--- start STORED DATA ---

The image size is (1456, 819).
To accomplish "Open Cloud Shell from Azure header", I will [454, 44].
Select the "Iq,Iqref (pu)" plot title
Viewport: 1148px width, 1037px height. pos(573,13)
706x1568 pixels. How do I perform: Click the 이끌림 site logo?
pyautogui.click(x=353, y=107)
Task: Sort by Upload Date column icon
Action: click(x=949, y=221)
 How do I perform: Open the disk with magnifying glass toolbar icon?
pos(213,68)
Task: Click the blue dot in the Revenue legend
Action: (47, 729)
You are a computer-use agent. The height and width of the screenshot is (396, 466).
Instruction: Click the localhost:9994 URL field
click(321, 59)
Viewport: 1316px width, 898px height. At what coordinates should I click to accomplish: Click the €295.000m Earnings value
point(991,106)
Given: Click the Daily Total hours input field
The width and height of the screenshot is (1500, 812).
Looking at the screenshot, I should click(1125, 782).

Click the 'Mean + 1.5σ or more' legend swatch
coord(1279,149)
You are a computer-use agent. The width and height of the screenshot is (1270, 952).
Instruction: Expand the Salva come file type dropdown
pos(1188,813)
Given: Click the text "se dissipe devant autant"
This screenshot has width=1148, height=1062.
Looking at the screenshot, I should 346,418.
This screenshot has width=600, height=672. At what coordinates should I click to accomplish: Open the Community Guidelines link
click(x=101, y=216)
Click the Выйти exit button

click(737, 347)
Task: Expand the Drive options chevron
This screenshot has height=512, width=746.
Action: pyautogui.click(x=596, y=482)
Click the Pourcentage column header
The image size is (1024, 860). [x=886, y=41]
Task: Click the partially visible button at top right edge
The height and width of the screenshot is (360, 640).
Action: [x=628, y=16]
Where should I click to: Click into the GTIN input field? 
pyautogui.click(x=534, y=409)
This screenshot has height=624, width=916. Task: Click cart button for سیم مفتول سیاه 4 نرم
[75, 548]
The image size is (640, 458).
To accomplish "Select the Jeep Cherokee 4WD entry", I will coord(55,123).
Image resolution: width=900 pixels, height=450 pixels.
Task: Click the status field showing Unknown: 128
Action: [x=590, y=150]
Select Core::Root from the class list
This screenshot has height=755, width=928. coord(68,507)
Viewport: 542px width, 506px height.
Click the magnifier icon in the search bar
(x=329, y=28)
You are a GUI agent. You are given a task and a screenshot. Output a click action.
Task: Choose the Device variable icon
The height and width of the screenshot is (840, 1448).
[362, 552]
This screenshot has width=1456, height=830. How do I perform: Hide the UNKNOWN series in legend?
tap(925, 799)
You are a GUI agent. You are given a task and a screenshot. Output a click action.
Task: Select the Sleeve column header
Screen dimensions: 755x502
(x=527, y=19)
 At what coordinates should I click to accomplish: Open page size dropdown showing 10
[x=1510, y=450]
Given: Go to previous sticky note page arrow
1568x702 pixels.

--- end STORED DATA ---

### WHAT YOU NEED TO DO
Write out the records above again, substituting "column heading" for "column header" everywhere it appears and keeping everything else the same.

### WRITTEN REPLY
The image size is (1456, 819).
To accomplish "Open Cloud Shell from Azure header", I will [454, 44].
Select the "Iq,Iqref (pu)" plot title
Viewport: 1148px width, 1037px height. pos(573,13)
706x1568 pixels. How do I perform: Click the 이끌림 site logo?
pyautogui.click(x=353, y=107)
Task: Sort by Upload Date column icon
Action: click(x=949, y=221)
 How do I perform: Open the disk with magnifying glass toolbar icon?
pos(213,68)
Task: Click the blue dot in the Revenue legend
Action: (47, 729)
You are a computer-use agent. The height and width of the screenshot is (396, 466).
Instruction: Click the localhost:9994 URL field
click(321, 59)
Viewport: 1316px width, 898px height. At what coordinates should I click to accomplish: Click the €295.000m Earnings value
point(991,106)
Given: Click the Daily Total hours input field
The width and height of the screenshot is (1500, 812).
Looking at the screenshot, I should click(1125, 782).

Click the 'Mean + 1.5σ or more' legend swatch
coord(1279,149)
You are a computer-use agent. The width and height of the screenshot is (1270, 952).
Instruction: Expand the Salva come file type dropdown
pos(1188,813)
Given: Click the text "se dissipe devant autant"
This screenshot has width=1148, height=1062.
Looking at the screenshot, I should 346,418.
This screenshot has width=600, height=672. At what coordinates should I click to accomplish: Open the Community Guidelines link
click(x=101, y=216)
Click the Выйти exit button

click(737, 347)
Task: Expand the Drive options chevron
This screenshot has height=512, width=746.
Action: pyautogui.click(x=596, y=482)
Click the Pourcentage column heading
The image size is (1024, 860). [x=886, y=41]
Task: Click the partially visible button at top right edge
The height and width of the screenshot is (360, 640).
Action: [x=628, y=16]
Where should I click to: Click into the GTIN input field? 
pyautogui.click(x=534, y=409)
This screenshot has height=624, width=916. Task: Click cart button for سیم مفتول سیاه 4 نرم
[75, 548]
The image size is (640, 458).
To accomplish "Select the Jeep Cherokee 4WD entry", I will coord(55,123).
Image resolution: width=900 pixels, height=450 pixels.
Task: Click the status field showing Unknown: 128
Action: [x=590, y=150]
Select Core::Root from the class list
This screenshot has height=755, width=928. coord(68,507)
Viewport: 542px width, 506px height.
Click the magnifier icon in the search bar
(x=329, y=28)
You are a GUI agent. You are given a task and a screenshot. Output a click action.
Task: Choose the Device variable icon
The height and width of the screenshot is (840, 1448).
[362, 552]
This screenshot has width=1456, height=830. How do I perform: Hide the UNKNOWN series in legend?
tap(925, 799)
You are a GUI agent. You are given a task and a screenshot. Output a click action.
Task: Select the Sleeve column heading
Screen dimensions: 755x502
(x=527, y=19)
 At what coordinates should I click to accomplish: Open page size dropdown showing 10
[x=1510, y=450]
Given: Go to previous sticky note page arrow
1568x702 pixels.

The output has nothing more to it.